* **Problem requirements**
Return, without alteration, the lines of the records that begin at the line containing "You are a computer-use agent. The height" and end after the line containing "Action: 161,251". Include both of those lines and nothing else.

* **Dataset entries**

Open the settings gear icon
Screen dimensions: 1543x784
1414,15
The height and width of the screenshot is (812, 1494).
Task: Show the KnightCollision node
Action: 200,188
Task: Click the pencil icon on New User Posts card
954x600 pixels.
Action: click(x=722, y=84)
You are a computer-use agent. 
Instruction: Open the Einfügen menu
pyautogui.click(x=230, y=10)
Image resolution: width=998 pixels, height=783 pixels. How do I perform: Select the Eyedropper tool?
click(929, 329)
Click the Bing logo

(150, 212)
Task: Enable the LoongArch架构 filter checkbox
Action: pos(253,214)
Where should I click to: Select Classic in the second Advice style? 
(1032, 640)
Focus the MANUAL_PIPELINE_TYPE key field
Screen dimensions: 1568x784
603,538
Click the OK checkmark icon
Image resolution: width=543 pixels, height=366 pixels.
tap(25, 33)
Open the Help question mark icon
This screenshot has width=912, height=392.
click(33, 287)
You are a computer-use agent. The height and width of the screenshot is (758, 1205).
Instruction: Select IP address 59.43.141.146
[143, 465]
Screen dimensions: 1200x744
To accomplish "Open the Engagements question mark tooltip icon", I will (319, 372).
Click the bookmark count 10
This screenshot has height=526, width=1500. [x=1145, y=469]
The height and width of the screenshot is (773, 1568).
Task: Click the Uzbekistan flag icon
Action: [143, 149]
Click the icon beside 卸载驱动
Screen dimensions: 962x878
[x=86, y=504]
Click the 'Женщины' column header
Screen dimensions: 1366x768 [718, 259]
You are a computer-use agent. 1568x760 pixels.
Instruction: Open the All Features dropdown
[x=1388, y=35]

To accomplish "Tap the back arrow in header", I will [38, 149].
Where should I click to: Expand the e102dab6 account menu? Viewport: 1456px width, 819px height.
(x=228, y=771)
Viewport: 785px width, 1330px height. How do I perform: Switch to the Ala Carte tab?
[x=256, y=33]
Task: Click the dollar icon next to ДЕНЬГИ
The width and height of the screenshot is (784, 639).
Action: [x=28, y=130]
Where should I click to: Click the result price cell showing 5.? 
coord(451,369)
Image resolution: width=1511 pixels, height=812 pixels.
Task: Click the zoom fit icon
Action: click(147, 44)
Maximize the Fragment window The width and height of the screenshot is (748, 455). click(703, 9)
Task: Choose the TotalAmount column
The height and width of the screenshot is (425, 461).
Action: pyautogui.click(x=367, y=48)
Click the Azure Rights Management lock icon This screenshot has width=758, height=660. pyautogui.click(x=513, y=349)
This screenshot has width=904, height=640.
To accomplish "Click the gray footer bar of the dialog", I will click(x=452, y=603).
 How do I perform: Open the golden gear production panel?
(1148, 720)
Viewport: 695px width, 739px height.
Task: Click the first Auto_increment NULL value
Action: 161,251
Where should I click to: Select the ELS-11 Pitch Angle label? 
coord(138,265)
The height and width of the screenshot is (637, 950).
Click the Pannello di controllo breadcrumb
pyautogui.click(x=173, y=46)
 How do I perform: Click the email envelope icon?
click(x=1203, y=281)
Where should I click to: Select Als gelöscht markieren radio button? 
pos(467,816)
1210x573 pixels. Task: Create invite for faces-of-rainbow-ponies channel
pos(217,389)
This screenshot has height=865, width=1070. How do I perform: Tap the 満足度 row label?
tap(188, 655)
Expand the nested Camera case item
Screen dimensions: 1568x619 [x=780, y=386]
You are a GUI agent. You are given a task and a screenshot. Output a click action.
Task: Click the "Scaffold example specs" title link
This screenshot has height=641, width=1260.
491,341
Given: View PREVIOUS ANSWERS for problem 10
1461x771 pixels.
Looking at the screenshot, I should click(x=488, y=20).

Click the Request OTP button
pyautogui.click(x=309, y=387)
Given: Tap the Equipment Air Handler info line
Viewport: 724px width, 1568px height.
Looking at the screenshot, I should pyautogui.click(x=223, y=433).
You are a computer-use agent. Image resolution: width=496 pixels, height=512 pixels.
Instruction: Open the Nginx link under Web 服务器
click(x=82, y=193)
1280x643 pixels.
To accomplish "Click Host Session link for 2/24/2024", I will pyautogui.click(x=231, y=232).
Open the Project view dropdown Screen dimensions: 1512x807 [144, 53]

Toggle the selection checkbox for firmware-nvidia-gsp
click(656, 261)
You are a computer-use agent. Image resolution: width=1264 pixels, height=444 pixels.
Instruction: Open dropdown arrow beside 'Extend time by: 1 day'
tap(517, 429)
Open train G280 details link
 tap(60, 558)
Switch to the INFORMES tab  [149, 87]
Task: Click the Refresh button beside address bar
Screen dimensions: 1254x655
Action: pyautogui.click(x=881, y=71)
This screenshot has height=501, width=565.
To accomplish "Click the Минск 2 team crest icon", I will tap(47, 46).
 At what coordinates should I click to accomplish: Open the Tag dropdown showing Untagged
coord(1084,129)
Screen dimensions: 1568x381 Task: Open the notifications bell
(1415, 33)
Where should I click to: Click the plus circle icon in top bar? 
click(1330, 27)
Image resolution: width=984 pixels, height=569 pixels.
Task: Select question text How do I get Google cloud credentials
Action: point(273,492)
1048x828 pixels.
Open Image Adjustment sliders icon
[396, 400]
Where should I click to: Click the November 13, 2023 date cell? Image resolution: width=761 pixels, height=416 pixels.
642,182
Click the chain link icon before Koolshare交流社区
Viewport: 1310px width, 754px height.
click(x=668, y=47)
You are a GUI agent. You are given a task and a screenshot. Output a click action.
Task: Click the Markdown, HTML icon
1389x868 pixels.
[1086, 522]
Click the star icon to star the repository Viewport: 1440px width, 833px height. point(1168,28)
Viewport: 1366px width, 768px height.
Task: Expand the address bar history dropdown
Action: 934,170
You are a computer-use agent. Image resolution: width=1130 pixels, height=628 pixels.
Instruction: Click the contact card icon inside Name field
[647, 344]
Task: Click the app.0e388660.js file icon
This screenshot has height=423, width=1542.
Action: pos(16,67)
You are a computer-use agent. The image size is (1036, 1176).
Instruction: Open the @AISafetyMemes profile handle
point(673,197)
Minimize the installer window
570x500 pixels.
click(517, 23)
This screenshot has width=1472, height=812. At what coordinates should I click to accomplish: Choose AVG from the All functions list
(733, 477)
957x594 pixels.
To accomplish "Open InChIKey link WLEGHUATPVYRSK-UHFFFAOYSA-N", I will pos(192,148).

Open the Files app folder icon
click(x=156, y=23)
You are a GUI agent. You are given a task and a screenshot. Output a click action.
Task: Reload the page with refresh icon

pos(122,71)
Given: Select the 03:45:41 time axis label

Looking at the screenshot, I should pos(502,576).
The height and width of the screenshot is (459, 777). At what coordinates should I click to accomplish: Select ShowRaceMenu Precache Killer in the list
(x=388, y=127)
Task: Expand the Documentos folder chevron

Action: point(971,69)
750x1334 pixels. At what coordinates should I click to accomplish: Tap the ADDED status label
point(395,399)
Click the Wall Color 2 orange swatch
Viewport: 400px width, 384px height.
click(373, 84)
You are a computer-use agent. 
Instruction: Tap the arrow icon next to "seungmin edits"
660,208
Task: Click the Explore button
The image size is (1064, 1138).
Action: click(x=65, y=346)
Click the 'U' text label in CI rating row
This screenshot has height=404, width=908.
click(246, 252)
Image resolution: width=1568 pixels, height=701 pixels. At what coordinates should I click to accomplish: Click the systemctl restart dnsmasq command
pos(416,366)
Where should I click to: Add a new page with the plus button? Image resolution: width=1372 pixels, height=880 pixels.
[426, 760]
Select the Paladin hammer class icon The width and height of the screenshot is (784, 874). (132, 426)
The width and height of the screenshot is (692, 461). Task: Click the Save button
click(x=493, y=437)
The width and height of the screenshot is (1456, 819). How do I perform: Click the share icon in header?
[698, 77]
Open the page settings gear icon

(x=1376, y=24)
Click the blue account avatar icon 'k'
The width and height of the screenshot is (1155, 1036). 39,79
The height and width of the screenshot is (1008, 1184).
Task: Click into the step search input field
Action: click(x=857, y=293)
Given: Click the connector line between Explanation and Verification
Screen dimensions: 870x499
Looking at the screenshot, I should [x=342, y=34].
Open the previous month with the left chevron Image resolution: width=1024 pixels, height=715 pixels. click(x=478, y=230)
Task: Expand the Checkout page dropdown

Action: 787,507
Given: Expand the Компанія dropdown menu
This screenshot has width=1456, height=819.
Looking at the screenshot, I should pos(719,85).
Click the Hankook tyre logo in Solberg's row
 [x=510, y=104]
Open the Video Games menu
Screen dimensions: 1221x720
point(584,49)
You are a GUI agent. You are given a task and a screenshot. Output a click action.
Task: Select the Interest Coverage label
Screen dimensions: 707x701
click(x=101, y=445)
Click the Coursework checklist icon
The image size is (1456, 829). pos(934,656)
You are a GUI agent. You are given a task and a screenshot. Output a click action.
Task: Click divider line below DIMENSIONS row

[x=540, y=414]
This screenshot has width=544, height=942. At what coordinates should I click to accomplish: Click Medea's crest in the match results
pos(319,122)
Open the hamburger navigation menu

* **Output of the exercise**
You are a computer-use agent. The height and width of the screenshot is (758, 1205).
Instruction: Select IP address 59.43.141.146
[143, 465]
Screen dimensions: 1200x744
To accomplish "Open the Engagements question mark tooltip icon", I will (319, 372).
Click the bookmark count 10
This screenshot has height=526, width=1500. [x=1145, y=469]
The height and width of the screenshot is (773, 1568).
Task: Click the Uzbekistan flag icon
Action: [143, 149]
Click the icon beside 卸载驱动
Screen dimensions: 962x878
[x=86, y=504]
Click the 'Женщины' column header
Screen dimensions: 1366x768 [718, 259]
You are a computer-use agent. 1568x760 pixels.
Instruction: Open the All Features dropdown
[x=1388, y=35]

To accomplish "Tap the back arrow in header", I will [38, 149].
Where should I click to: Expand the e102dab6 account menu? Viewport: 1456px width, 819px height.
(x=228, y=771)
Viewport: 785px width, 1330px height. How do I perform: Switch to the Ala Carte tab?
[x=256, y=33]
Task: Click the dollar icon next to ДЕНЬГИ
The width and height of the screenshot is (784, 639).
Action: [x=28, y=130]
Where should I click to: Click the result price cell showing 5.? 
coord(451,369)
Image resolution: width=1511 pixels, height=812 pixels.
Task: Click the zoom fit icon
Action: click(147, 44)
Maximize the Fragment window The width and height of the screenshot is (748, 455). click(703, 9)
Task: Choose the TotalAmount column
The height and width of the screenshot is (425, 461).
Action: pyautogui.click(x=367, y=48)
Click the Azure Rights Management lock icon This screenshot has width=758, height=660. pyautogui.click(x=513, y=349)
This screenshot has width=904, height=640.
To accomplish "Click the gray footer bar of the dialog", I will click(x=452, y=603).
 How do I perform: Open the golden gear production panel?
(1148, 720)
Viewport: 695px width, 739px height.
Task: Click the first Auto_increment NULL value
Action: 161,251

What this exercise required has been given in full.